Two more examples examples for arXiv and one for Figshare. (1) Article in journal has a flaw. For some reason the journal is slow or unhelpful concerning a correct version, so the author posts on arXiv a revised and perhaps much bigger version. Filters (will these be on arXiv?) detect a copyright infringement. (2) I translate an Euler article and post it on arXiv (with all attributions). Or an English translation of an obscure German or Russian article by a great mathematician. (3) I post on Figshare (and GitHub?) the meat of a published article (like data, procedures, results of experiments, programs) in order to make the research Open Science. I explain the context but maybe I don't pass the automated filter which detects a copyright infringement. For all examples, same questions as before.
If something was a copyright violation yesterday, it will still be a copyright violation tomorrow. And vice versa.
If you fear that arXiv will implement filters that will recognize that what you are uploading is a translation of an obscure Prussian research paper and block the upload, I don't think that's going to happen. (But I will be really impressed if it happens!)
Example: article in arXiv gets later published in a journal. Will the arXiv article version be still available for anybody? Only for non-EU people? Will be removed from arXiv? None of these?
Oh I replied to another comment. The answer is "no". Fact is that 1/3 (anyway a significant proportion which can be referenced) of the arXiv articles appear later in journals. So it is a totally credible concern. The arXiv has a system of copyrights which allow them either a perpetual non-exclusive dissemination right, or a CC-BY copyright.

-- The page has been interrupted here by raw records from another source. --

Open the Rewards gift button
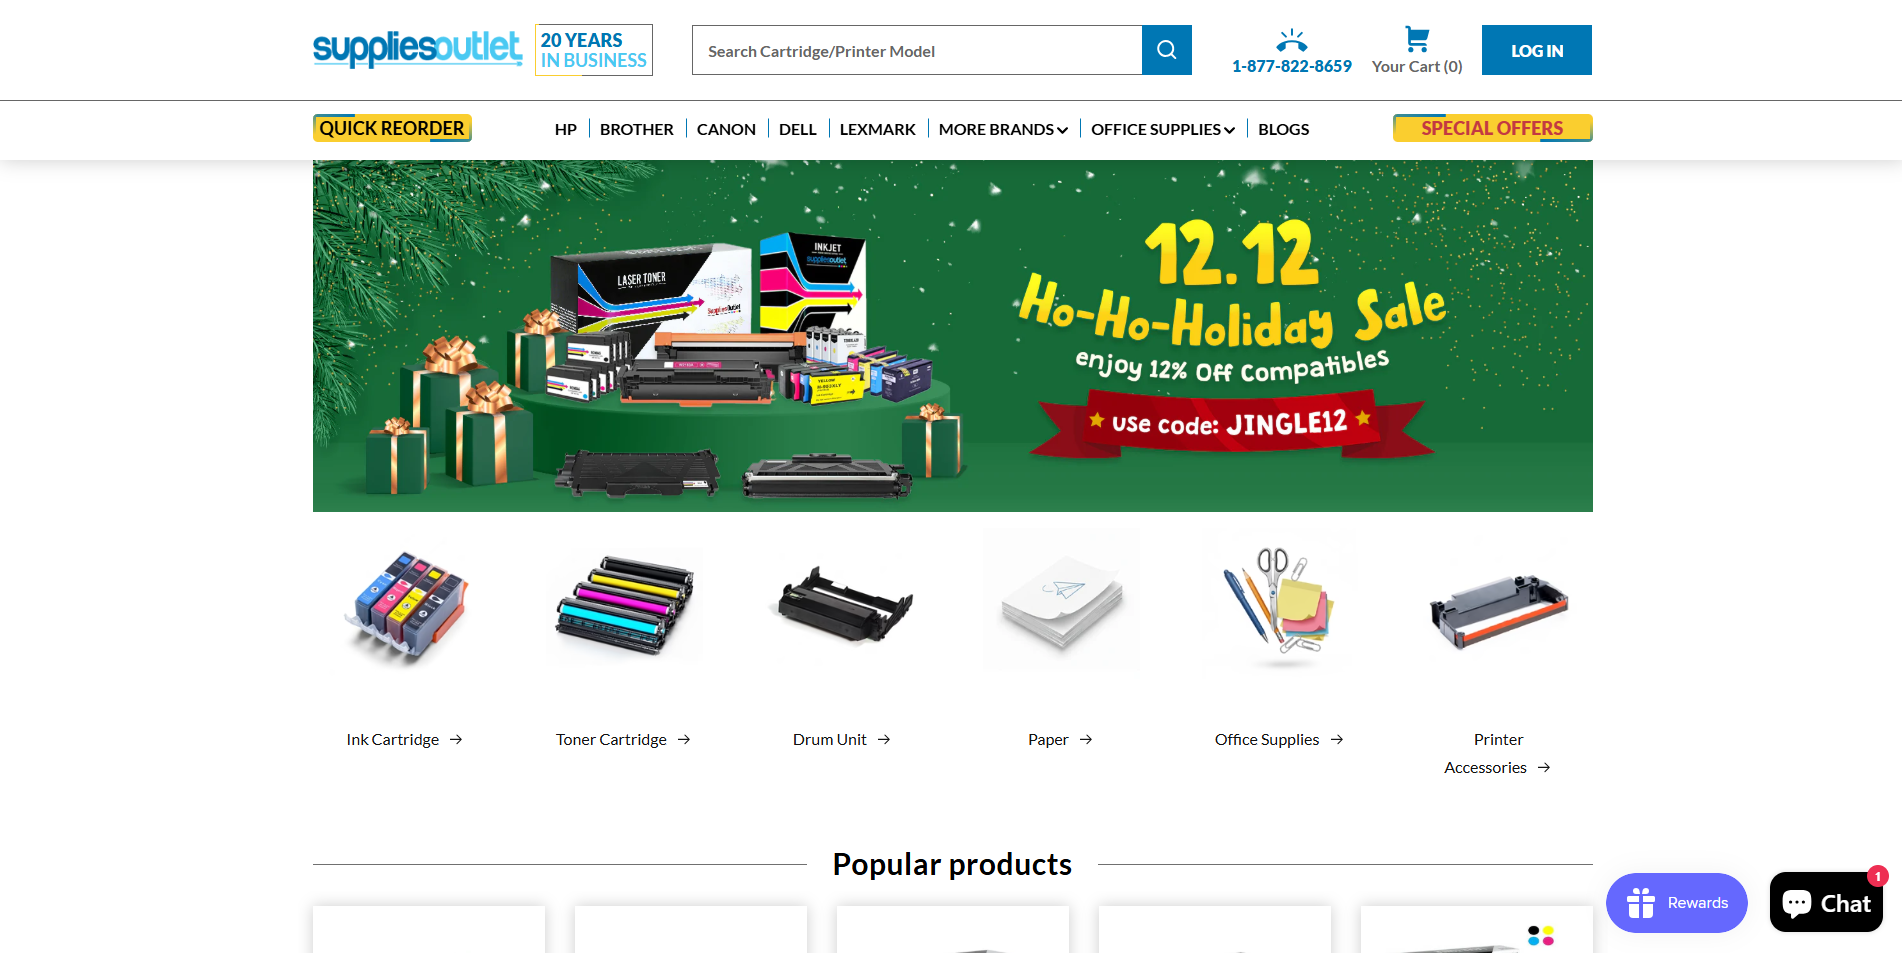Image resolution: width=1902 pixels, height=953 pixels. click(1676, 903)
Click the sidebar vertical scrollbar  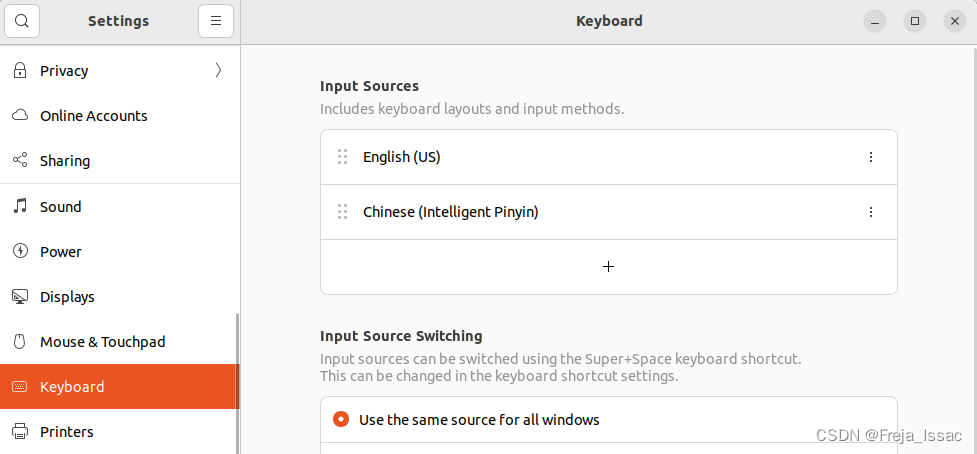coord(237,380)
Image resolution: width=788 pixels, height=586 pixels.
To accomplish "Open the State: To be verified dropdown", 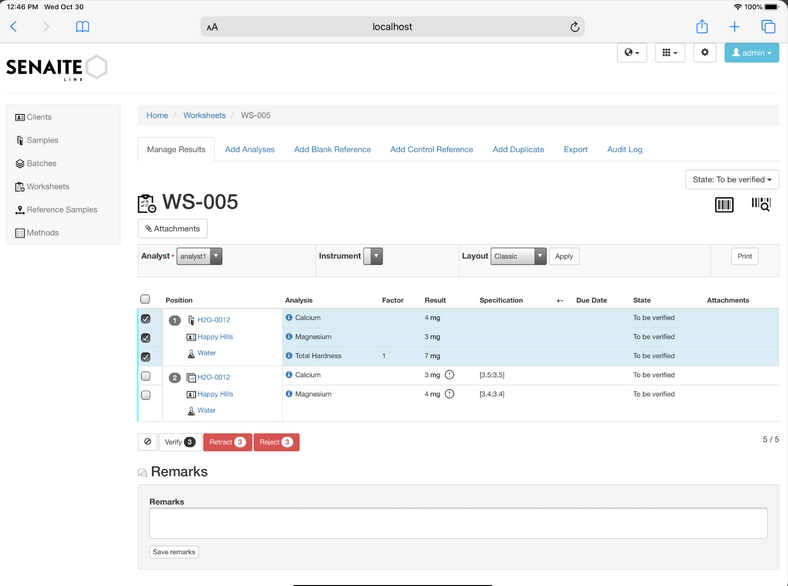I will (733, 180).
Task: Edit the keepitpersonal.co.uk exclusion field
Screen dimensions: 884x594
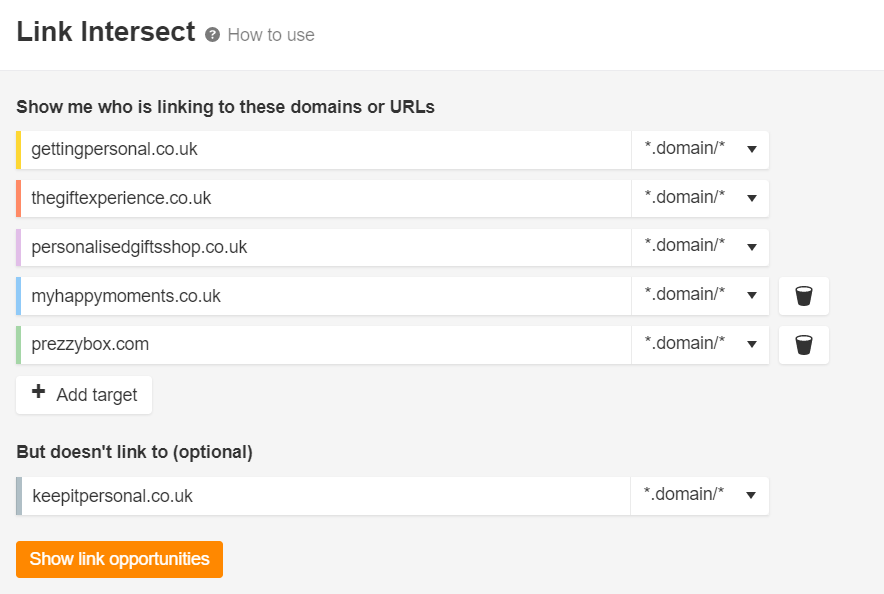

Depending on the journal and its licensing agreement, they may not even accept manuscripts which have been circulated as preprints. Some of them will allow you to publish the corrections made through the review process. Some of them will even allow you to distribute the final article as published. But this is essentially unrelated to the law being discussed.
Well in mathematics and physics the usual thing to do is to first post on arXiv and then submit to the journal. ArXiv references are totally allowed. I heard that the situation is different in other fields but as you say this is not relevant for this discussion.
Smaller platforms are exempted on the directive (ie, startups, single person corporations, etc.) as well as anything that doesn't do profit oriented content/active content moderation.
Why would you? The Link Tax and Upload Filter specifically affect service providers that moderate user content to generate profit, if you upload something with explicit consent of all rightholders then this is explicitly exempted from the directive.
So? They're not published there illegally, arXiv (AFAICT) is non-commercial and publishing similar content elsewhere does not retroactively make the existing content illegal.
Sure, they are not published illegally. IANAL but as I understand the process, is like this: the author submits to arXiv and either (a) gives arXiv a perpetual NON-EXCLUSIVE licence to distribute (which does not change the fact that the copyright is with the author) or (b) the author chooses a CC-BY licence. The author submits the article to Journal and after acceptance, may transfer the copyright to Journal. Is perfectly legal and it works like this for a significant part of the arXiv articles. See also here in the comments for cases when a revised version of the article from Journal is posted on arXiv. But now, with the new EU Copyright Directive, how will this delicate process interact with the dumb one-size-fits-all automatic filters which may detect (wrongly) that the article on arXiv infringes the copyright of the Journal. What if arXiv will receive a bombardment of requests from various Journals? What will they do? They are admirable but they don't have the surface to fight this ddossing from journals. Or maybe my concerns are void, I'd be very happy if this is the case.